Он отошел, но остановился так, чтобы иметь возможность наблюдать за этими тремя гостями. Кое-что в их облике настораживало опытного харчевника — а уж он-то на своем веку немало перевидал путешественников, самых разных, и о каждом мог быстро составить довольно точное представление.
Эти трое были явно не такими, как все. Рослый киммериец казался самым опасным во всей троице. Его огромный рост, широкие плечи и могучие мышцы вызывали у коротышки-харчевника почти мистический ужас. Черная грива спутанных волос свидетельствовала о необузданности нрава, а ярко-синие горящие глаза выдавали человека, готового в любое мгновение вспыхнуть гневом.
Именно поэтому харчевник не стал спорить и подал в обмен на две медных монетки (все, что завалялось в кошеле у Конана) кувшин вина — правда, разбавленного почти до прозрачности, — и три лепешки, да еще с маслом.
Второй путешественник вызывал куда меньше вопросов и опасений. Несомненно, он являлся бритунцем. Одежда его пообтрепалась, но когда-то она была довольно щегольской и, вероятно, составляла предмет некоторой гордости своего владельца. Он все время оглядывался по сторонам, время от времени задерживая задумчивый взор то на одном предмете, то на другом. Очевидно, пытался запомнить увиденное.
Харчевник слышал, как он со вздохом обратился к своему рослому спутнику-варвару:
— Как жаль, Конан, что я потерял мои таблички и все мои записи, сделанные по пути!
— Вы всегда сможете восстановить их по памяти, дружище, — прозвучал ответ варвара.
— К сожалению, у меня плохая память, — сокрушенно сказал бритунец. — Поэтому я все и записываю.
— У вас плохая память именно потому, что вы все записываете, — возразил Конан. — Вот если бы вы не умели писать, вы хранили бы каждое впечатление в уме. Цивилизованное человечество сильно проиграло, когда обратилось к письменности. Здешние так называемые «дикари» знают наизусть генеалогию своего рода до шестидесятого поколения, а кроме того могут рассказать вам тысячи преданий
своего племени. И все потому, что они не имеют письменности.
— Я это учту, — сказал бритунец, глаза которого разгорелись при мысли о том, что он, быть может, сумеет послушать предания дикарских племен (и за писать их для последующего доклада в Академии).

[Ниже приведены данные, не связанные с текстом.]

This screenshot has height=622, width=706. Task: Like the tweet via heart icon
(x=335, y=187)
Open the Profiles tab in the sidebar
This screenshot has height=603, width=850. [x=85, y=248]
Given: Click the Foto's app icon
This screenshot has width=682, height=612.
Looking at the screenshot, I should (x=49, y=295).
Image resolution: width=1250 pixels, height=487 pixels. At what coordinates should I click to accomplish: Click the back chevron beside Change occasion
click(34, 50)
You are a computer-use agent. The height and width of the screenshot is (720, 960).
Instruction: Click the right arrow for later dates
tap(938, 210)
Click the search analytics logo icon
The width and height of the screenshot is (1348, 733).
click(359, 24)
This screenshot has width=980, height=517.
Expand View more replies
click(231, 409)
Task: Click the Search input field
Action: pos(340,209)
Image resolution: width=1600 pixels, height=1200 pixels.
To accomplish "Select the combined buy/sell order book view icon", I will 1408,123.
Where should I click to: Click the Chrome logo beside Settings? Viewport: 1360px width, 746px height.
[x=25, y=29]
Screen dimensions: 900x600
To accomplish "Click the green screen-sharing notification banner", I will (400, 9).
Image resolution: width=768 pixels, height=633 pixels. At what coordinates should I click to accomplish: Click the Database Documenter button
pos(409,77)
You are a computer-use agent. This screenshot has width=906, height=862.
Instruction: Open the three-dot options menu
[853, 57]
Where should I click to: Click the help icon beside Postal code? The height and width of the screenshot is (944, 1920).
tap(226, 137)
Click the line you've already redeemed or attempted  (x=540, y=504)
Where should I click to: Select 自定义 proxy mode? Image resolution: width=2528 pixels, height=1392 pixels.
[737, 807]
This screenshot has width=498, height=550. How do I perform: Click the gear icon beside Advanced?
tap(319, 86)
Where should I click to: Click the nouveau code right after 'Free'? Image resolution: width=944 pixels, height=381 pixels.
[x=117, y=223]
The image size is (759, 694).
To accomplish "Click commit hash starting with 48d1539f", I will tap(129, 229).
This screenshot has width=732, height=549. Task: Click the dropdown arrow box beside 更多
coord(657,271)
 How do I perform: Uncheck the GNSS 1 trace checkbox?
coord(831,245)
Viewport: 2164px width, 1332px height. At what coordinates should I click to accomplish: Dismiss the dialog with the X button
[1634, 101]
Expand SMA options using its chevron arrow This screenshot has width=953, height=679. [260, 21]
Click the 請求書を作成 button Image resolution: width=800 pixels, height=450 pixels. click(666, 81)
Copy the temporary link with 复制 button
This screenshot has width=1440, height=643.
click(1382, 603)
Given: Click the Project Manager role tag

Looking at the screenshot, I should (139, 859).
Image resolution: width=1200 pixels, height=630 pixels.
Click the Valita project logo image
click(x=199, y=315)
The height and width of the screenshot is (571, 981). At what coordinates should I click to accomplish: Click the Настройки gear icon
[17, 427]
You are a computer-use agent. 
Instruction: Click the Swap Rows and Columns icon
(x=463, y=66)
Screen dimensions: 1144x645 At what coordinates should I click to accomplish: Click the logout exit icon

Некоторое время они молча насыщались.
Третий их спутник был молодым человеком, зим, быть может, двадцати с небольшим. Судя по внешности, его можно было, скорее, принять за единоплеменника ученого бритунца, нежели за сородича верзилы-киммерийца. Волосы у него были светлые, глаза — бледно-зеленые, с желтоватыми точками вокруг зрачков. Вообще же он был, что называется, невзрачный и щуплый. Это впечатление усиливалось неуверенной, какой-то приниженной манерой держаться.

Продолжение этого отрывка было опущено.